Этот разговор надо представить: середина 1960-х, то же время, когда в Эстонии на укромном хуторе Александр Солженицын пишет «Архипелаг ГУЛАГ», а в нескольких сотнях километров от него идут по северному вологодскому лесу от поселка Сорок второй (названного так по имени лесного квадрата) к деревне Тимонихе двое русских мужиков, двое крестьянских сынов, два тезки и, задыхаясь от гнева, говорят о том же самом, о чем писал Солженицын — о лагерях, тюрьмах, о смертном пути своего народа. Снять фильм у Шукшина не получилось, но — Бог целует намерения…

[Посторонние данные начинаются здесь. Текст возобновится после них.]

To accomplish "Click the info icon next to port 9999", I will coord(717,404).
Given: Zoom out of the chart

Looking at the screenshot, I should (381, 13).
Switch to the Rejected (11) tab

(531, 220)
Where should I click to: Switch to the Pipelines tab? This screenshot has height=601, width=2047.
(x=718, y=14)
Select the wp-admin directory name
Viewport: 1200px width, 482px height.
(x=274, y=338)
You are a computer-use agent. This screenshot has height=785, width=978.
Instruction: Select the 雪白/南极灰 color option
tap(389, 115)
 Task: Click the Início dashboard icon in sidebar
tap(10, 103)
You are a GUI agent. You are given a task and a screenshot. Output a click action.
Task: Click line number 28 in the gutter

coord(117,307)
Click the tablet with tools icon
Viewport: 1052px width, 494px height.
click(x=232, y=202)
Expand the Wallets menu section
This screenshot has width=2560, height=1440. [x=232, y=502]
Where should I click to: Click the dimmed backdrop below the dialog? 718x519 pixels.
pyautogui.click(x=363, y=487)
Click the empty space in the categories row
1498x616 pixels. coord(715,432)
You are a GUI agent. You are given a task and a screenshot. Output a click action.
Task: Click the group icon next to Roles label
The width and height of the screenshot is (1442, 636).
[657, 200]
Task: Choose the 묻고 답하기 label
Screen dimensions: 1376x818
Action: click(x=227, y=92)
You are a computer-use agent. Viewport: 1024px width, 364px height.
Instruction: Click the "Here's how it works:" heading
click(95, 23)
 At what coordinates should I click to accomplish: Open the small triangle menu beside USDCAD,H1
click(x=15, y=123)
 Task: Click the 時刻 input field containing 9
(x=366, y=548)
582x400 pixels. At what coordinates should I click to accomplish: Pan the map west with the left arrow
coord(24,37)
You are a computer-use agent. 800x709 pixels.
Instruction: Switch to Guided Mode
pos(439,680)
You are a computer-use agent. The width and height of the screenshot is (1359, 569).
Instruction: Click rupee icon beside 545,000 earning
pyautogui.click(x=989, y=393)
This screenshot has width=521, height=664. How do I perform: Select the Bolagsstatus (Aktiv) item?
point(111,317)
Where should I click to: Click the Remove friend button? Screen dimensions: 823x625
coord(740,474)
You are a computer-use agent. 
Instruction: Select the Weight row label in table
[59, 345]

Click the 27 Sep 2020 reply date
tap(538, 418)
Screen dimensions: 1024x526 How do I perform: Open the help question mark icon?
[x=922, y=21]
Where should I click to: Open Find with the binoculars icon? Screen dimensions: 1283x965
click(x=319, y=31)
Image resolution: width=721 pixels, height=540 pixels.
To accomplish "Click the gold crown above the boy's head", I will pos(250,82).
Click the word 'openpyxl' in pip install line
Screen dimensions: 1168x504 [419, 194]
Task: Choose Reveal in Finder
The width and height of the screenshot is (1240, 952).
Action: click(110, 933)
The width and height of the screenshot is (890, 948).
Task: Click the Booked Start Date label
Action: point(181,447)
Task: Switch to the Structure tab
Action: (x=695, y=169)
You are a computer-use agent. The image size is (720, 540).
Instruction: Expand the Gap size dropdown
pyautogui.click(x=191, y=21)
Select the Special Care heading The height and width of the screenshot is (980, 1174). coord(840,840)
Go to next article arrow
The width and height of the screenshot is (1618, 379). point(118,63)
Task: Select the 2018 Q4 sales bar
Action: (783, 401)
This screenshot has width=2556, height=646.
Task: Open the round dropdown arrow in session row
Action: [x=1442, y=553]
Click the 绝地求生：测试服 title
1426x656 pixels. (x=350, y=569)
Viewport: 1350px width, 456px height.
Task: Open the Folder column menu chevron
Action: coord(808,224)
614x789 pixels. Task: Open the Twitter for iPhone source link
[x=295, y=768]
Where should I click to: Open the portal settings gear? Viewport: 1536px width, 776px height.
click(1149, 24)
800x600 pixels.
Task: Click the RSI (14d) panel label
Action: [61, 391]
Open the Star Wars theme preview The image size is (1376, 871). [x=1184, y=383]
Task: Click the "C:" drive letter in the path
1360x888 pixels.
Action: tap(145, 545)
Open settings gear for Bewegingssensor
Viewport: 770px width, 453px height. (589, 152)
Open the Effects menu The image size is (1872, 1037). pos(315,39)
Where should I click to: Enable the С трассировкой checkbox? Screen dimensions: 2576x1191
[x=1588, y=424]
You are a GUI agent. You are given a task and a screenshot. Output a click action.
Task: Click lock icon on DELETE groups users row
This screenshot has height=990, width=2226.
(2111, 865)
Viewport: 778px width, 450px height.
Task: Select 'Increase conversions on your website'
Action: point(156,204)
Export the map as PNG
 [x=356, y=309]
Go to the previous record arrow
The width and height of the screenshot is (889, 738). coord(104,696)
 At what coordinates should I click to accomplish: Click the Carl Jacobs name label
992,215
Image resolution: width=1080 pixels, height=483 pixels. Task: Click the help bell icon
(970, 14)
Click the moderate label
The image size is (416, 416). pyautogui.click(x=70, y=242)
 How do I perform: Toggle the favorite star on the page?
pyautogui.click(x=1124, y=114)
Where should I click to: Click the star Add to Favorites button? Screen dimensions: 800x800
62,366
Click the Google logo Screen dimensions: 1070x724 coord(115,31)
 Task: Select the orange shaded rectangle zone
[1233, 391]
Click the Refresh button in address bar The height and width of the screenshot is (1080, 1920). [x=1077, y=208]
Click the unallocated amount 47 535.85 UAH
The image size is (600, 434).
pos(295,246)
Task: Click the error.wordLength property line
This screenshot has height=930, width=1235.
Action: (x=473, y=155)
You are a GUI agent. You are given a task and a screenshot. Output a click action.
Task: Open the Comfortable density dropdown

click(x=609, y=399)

ЕЕ ТОЛЬКО КОЛОМ ОСИНОВЫМ МОЖНО ОБИДЕТЬ
Он снимал пока что другое кино. Еще летом 1964-го в Крыму, в пору прибрежных прогулок с красавицей Лидией Федосеевой, Шукшин написал сценарий своего второго полнометражного фильма «Ваш сын и брат». В первом варианте предполагалось, что в фильме будет один главный герой Степан Воеводин, который попадает в различные житейские ситуации, передряги, драку, тюрьму, бежит раньше срока, снова попадает в тюрьму и снова выходит на волю, но теперь уже законно; он сражается со злом, знакомится с девушкой из дурной среды, которая пытается вовлечь его в губительный омут, а затем — с девушкой из хорошей обеспеченной семьи, которая влечется к его сильной натуре и пытается ему помочь, как она это понимает, но Степан не позволяет сделать из себя «посредственного, “средней руки” интеллигента, прилизанного и удобного», и в конце концов возвращается в родную деревню. Насколько все это было автобиографично, особенно в той части, что касалась девушки со средствами, которую зовут не как-нибудь, а Вика, сказать трудно, но Шукшину было важнее всего, по заявке на сценарий, «…вовлечь в себя разные стороны жизни, разных людей. Мир села (отец Степана, мать его, его глухонемая сестра, старик рыбак, соседи, родня). Это мир простой, как мычание коровы, как просто, каждый день встает и заходит солнце. Мир воров и тунеядцев, высланных из столичных городов, мир злых и бессовестных людей (Ольга, ее группа). Мир творческой интеллигенции (Вика, отец Вики, ее друзья, мать, знакомые)».